> _Goal of the exercise_: When "screenshot" occurs in a line of the material, copy that line.

______

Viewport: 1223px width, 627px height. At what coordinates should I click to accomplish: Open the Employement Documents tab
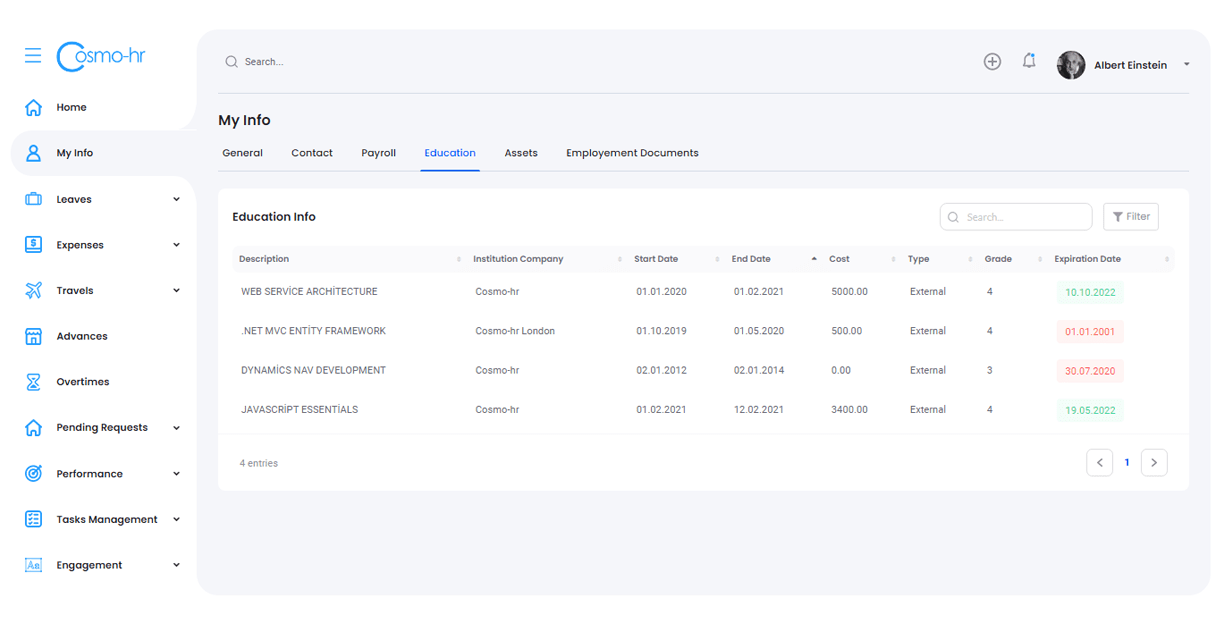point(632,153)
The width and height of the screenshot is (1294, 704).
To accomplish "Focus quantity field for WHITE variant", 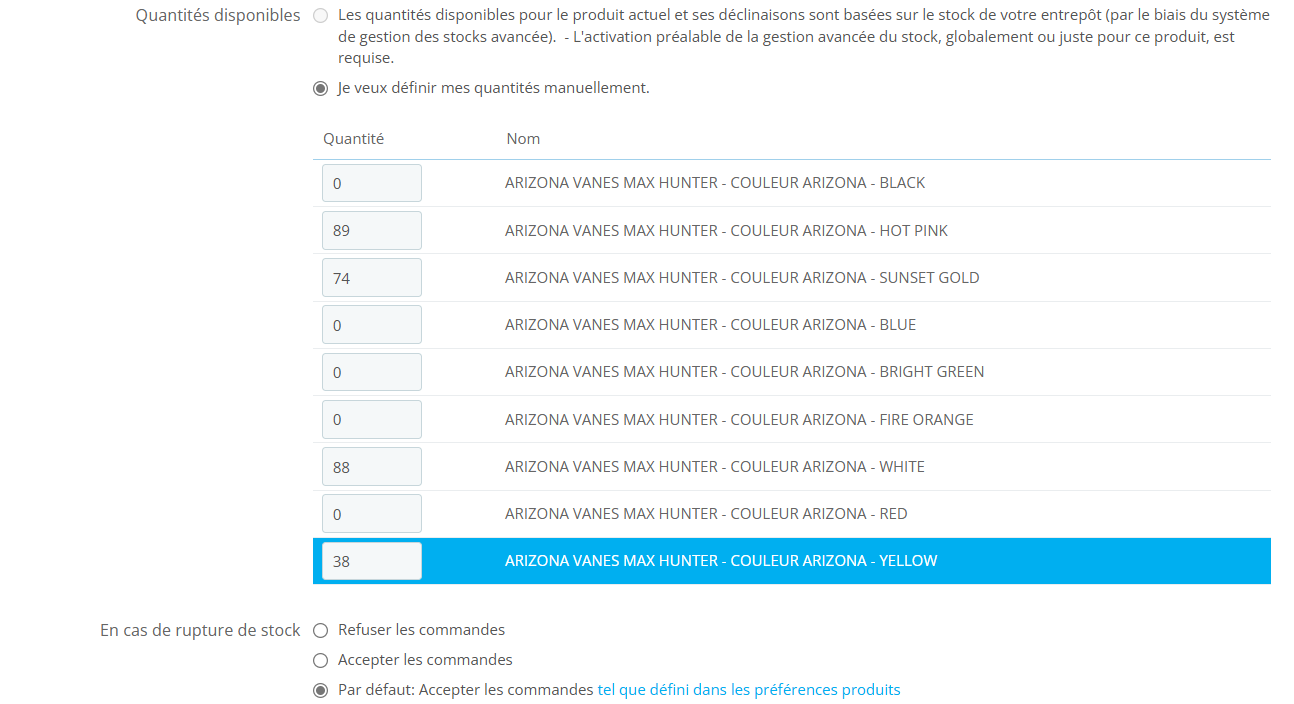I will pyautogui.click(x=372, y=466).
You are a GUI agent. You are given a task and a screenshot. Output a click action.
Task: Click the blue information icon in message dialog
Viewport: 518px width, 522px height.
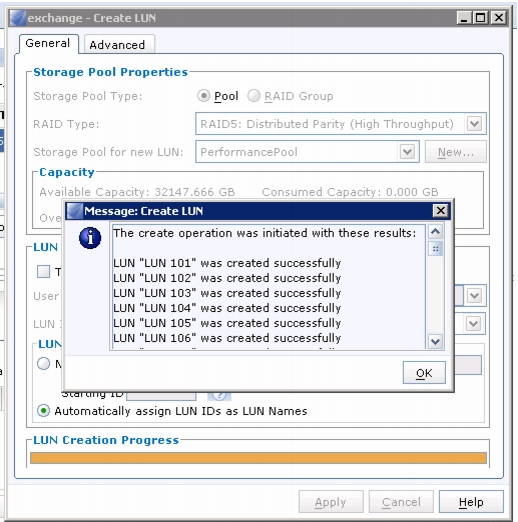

______

> _Exercise response_:
The width and height of the screenshot is (1294, 704).
You are a GUI agent. You are given a task and a screenshot. Output a click action.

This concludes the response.